[Stored items]

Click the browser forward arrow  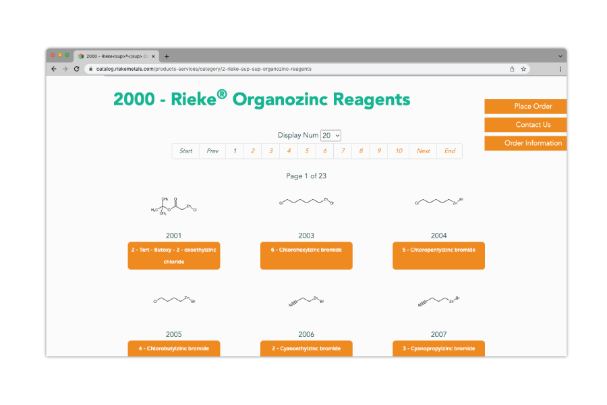click(x=65, y=69)
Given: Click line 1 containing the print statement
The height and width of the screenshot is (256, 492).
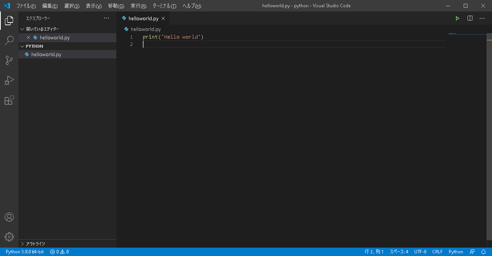Looking at the screenshot, I should point(172,36).
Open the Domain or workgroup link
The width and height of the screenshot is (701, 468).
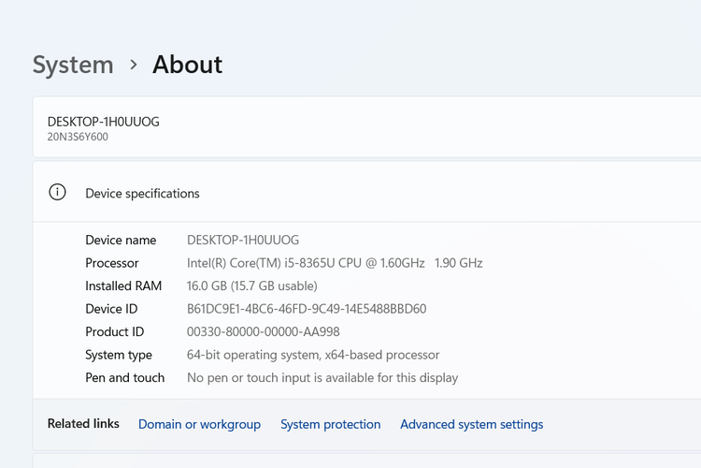pos(199,424)
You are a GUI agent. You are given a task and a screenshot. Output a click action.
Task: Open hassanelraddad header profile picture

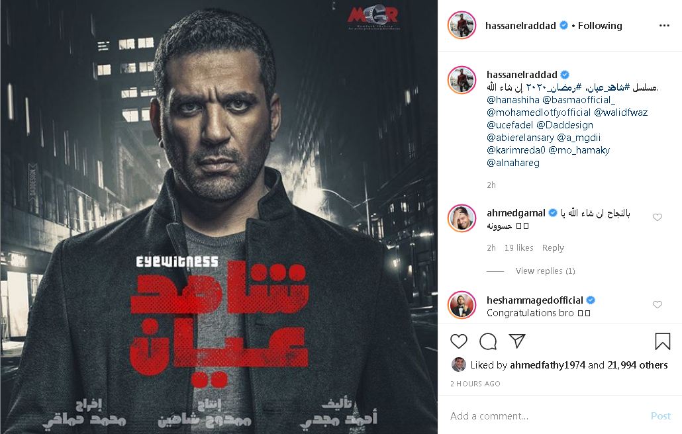click(x=462, y=26)
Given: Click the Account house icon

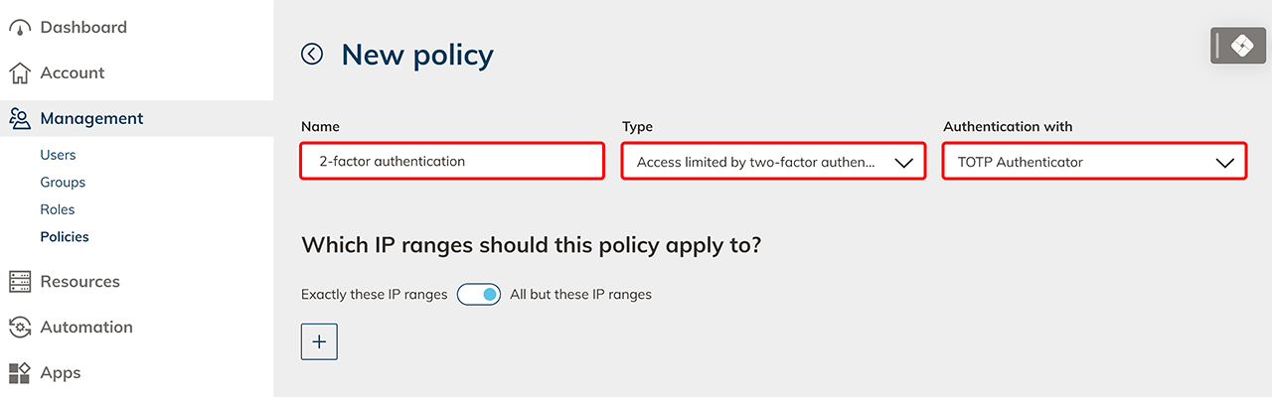Looking at the screenshot, I should [20, 73].

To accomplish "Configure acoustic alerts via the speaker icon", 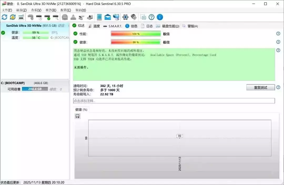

> What this task involves: Give back exactly the lines from the one containing "You are a GUI" through the last line above, both included, and none of the pictures.

> Result of this task:
You are a GUI agent. You are given a task and a screenshot. Output a click action.
Task: Open hassanelraddad header profile picture

click(x=462, y=26)
Given: Click the Account house icon

Looking at the screenshot, I should [20, 73].

To accomplish "Configure acoustic alerts via the speaker icon", 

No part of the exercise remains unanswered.